05.04.2014 (ang)
Schwarz-weiße Boxszenen flimmerten im Foyer des
Hessischen Landestheaters Marburg. Zahlreiche Besucher sind am Freitag (4.April) erschienen, um Lutz Hübners "Das Herz eines Boxers" zu sehen.
Auf sie wartete nach dem Einlass eine Überraschung. Die Sitzreihen der Black Box waren quadratisch angeordnet. Wie bei einem echten Boxkampf saßen die Zuschauer um die Bretter, die die Welt bedeuten.
Stilecht wurde der Kampf mit einer Ringglocke eingeläutet. Die Kontrahenten könnten unterschiedlicher nicht sein.
Der junge Jojo muss im Altenpflegeheim Sozialstunden ableisten. Das geschieht auf richterliche Anordnung hin, weil er ein Mofa geklaut hat.
Dem extrovertierten, großmäuligen Halbstarken passt das gar nicht. Zu allem Überfluss muss er das Zimmer des alten Leo streichen. Der muss – nach einem Schlaganfall auf einen Rollstuhl angewiesen – den ganzen Unmut des Jugendlichen ertragen.
Im Glauben, der senile Alte höre ohnehin nichts mehr, erklärt Jojo, er habe das Mofa gar nicht gestohlen, sondern nur die Schuld für einen vorbestraften Jungen seiner Clique auf sich genommen. Plötzlich regt sich der alte Mann und entpuppt sich als Leidensgenosse.

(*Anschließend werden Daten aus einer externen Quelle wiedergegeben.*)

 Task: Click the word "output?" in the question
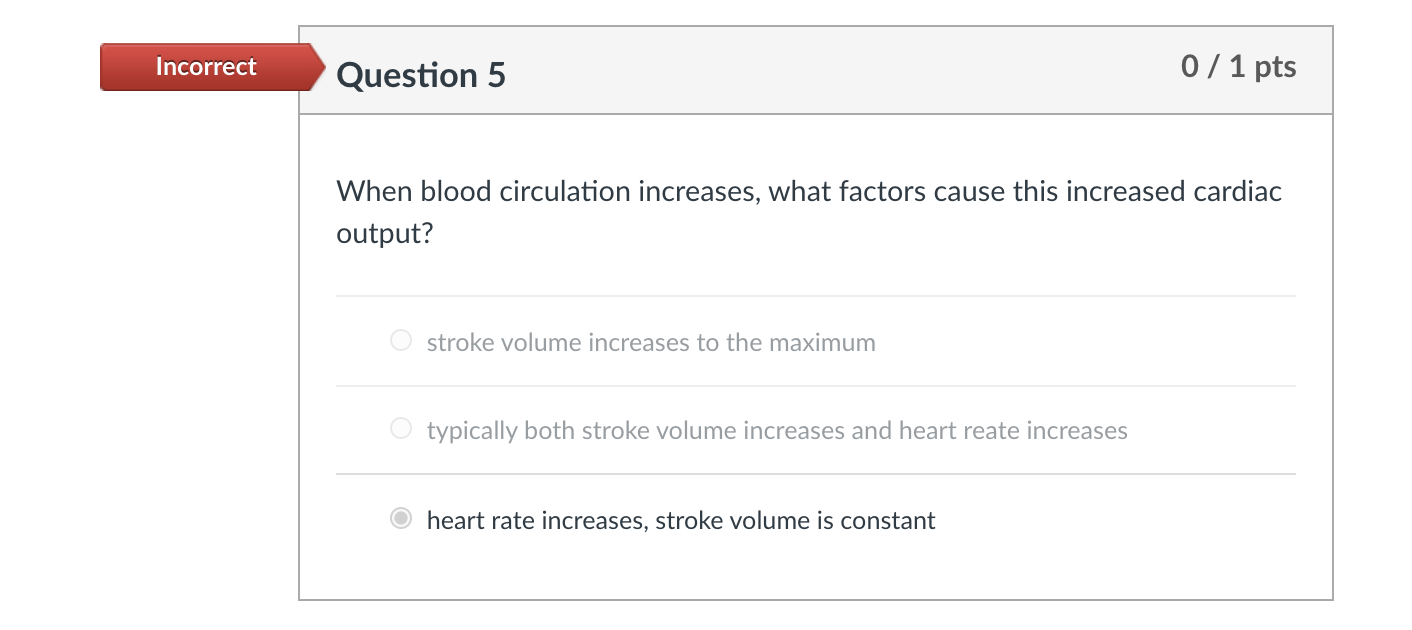click(384, 232)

Die folgenden "Runden" liefern einen verbalen Schlagabtausch, der im Jugendtheater seines Gleichen sucht. Leo ist ein ehemaliger sowjetischer Profiboxer, der seinen Tee mit Vodka aufpeppt – vielmehr seinen Vodka mit Tee, wie Jojo hustend feststellen muss. Seinen Schlaganfall hat er nur vorgetäuscht und plant nun seine Flucht aus dem Altenheim.
Vor allem aber braucht er einen Freund. Für Jojo gilt das zufällig auch.
Das kammerspielartige Stück ist eines über das Leben-Lernen und das Leben-nicht-Verlernen, begründete einst die Jury des deutschen Jugendtheaterpreises die Prämierung von Hübners Stück. Es ist eine Geschichte über Ehre und Respekt, über Angst und Mut. Da drängt sich die Box-Metaphorik geradezu auf.
Zitiert wird deshalb auch Gentlemen-Boxer und Ex-Weltmeister Henry Maske. Er betrachtet Boxen als geistige Auseinandersetzung, nicht als brutale Gewalt.
Boxen solle wegen seiner charakterbildenden Eigenschaft unterrichtet werden, hatte Maske einmal gefordert. Das findet auch die Figur in Hübners Stück. "Du hast ja richtig Charakter", platzt es als erster Satz aus dem alten Leo heraus.
Während der idealistischen Charakterbildung landet die Komödie zahlreiche humoreske Volltreffer. "Jetzt streich deine Wand, sonst musst du noch ein Mofa klauen, damit du fertig wirst", platziert der Alte treffsicher seine Sprüche. Kaum ein Auge bleibt trocken, wenn der grantige Alte und der launische Jungspund aufeinander losgehen – auch wirklich meist nur mit Worten.
Es wundert kaum, dass das Stück nicht nur auf deutschen Bühnen viel gespielt wird. Zu Ruhm gelangte indes auch der Jojo der Uraufführung 1996. Den spielte der heutige Münsteraner Tatort-Kommissar Axel Prahl.
Nur wenn die Boxhandschuhe zu pädagogisch-wertvoll gewickelt werden, offenbart das Stück leichte Defizite. Denn es ist immer dann am stärksten, wenn es politisch unkorrekt bis sarkastisch Generationsstereotypen darstellt – wenn also etwas dreckiger geboxt wird.
Für den Knockout reicht es deshalb nicht ganz. Aber für einen klaren Sieg nach Punkten allemal. Den feierte Henry Maske übrigens auch meistens.